A propos de Jappe
Il y a des temples qui croulent… lézardés de haut en bas… aussi poreux et transparents qu’un malade.
N’ayant plus la force de se dresser, ils se se sont assis sur leur cul et dans un ultime effort se rendent silencieusement aux appétits du sol glouton. Il y en a qui s’élèvent… rose bonbon… mous… sucrés jusqu’à l’écœurement et dont l’édification répond à une croyance de guimauve… une croyance de fin de course et d’essoufflement.
Notre époque, faite d’humour, d’ironie, de second degré sauce piquante et procédant par distanciation systématique louvoie avec un rire crispé entre des absolus auxquels elle ne croit plus. Et comment lui en vouloir pour ses coussins péteurs, ses dragées au poivre et ses fluides glacials ? Un bon rire franc, voilà le dernier mot que l’on pouvait opposer aux promesses de réconciliations dont on n’arrivait pas à se faire une image bien nette. Tout cela s’est figé en branlette d’hypostase, et c’est une grande victoire que plus personne n’ose croire à ces contes pour ouvriers et autres paradis merdeux.

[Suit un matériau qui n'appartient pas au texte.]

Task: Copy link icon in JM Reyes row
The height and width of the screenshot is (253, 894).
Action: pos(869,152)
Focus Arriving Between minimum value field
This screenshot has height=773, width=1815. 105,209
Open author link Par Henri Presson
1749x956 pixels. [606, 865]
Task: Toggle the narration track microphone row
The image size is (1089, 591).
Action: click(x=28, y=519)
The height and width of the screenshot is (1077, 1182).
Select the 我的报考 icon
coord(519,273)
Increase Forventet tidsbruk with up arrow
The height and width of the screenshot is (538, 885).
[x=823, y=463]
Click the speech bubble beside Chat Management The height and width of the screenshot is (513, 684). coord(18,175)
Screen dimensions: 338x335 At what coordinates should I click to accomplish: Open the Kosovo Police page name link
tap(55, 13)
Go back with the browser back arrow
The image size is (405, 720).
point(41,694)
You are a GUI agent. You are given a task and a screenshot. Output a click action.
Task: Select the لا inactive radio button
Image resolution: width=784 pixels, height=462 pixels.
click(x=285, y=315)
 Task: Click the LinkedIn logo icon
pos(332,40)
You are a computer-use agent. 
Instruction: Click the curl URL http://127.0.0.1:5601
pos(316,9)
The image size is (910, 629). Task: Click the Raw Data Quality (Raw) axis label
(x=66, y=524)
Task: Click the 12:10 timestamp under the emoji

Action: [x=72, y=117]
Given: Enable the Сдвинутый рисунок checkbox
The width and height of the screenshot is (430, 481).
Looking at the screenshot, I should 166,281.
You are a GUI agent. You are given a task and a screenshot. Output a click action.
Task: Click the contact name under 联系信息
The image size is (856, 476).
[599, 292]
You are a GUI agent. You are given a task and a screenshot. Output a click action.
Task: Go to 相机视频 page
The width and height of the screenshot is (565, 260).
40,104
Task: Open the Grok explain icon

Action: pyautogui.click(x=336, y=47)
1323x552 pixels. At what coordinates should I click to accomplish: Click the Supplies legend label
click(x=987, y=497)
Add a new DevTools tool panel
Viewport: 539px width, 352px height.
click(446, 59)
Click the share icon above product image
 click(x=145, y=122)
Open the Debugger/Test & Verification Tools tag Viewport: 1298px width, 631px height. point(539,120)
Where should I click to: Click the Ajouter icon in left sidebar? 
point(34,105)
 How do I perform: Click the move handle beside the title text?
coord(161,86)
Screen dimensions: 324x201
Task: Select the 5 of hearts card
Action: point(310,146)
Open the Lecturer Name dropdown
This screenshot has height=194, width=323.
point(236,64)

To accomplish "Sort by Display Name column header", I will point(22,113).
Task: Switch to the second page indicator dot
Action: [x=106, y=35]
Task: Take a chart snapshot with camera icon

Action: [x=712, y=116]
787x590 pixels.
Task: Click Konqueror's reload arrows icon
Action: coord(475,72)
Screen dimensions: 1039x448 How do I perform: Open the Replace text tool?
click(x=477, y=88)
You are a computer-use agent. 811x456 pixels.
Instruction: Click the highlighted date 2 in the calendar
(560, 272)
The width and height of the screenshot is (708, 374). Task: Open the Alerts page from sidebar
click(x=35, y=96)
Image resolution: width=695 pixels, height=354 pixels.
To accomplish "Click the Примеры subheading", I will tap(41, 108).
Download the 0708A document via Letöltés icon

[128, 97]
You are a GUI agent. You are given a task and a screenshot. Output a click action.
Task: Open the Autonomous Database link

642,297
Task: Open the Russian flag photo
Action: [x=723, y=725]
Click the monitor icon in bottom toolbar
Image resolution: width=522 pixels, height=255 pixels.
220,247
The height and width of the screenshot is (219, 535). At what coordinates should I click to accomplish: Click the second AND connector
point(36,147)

L’humour est devenu notre métaphysique. Bien obligé. On a détaché un à un les tuyaux des grandes orgues pour les laisser rouiller sur le trottoir. Non par méchanceté ou par une réaction épidermique de celle de 89 mais parce que nous pouffons à entendre les grondements du ciel d’où descendent des chérubins grassouillets avec leur petit sexe dépassant des bourrelets.
Il ne sera pas ici question de restauration. De jouer, contre le règne du petit malin et de la punchline, l’esprit de sérieux. Le pourrait-on d’ailleurs ? Nous voudrions plutôt souligner ce que l’on perd à cette croyance d’incroyant… Mettre en relief l’infusion progressive qui nous désaisit de toute valeur tragique, et ses retombées le plus souvent néfaste sur la production artistique. Nous, humoristes par nécessité, ayant biberonné au culte du second degré, de la télé se moquant d’elle même et des radios dites libres, sommes gagnés par une sorte de transparence.
Notre chemin a toujours été de vivre à côté de nous et de rire bien fort de cette absence.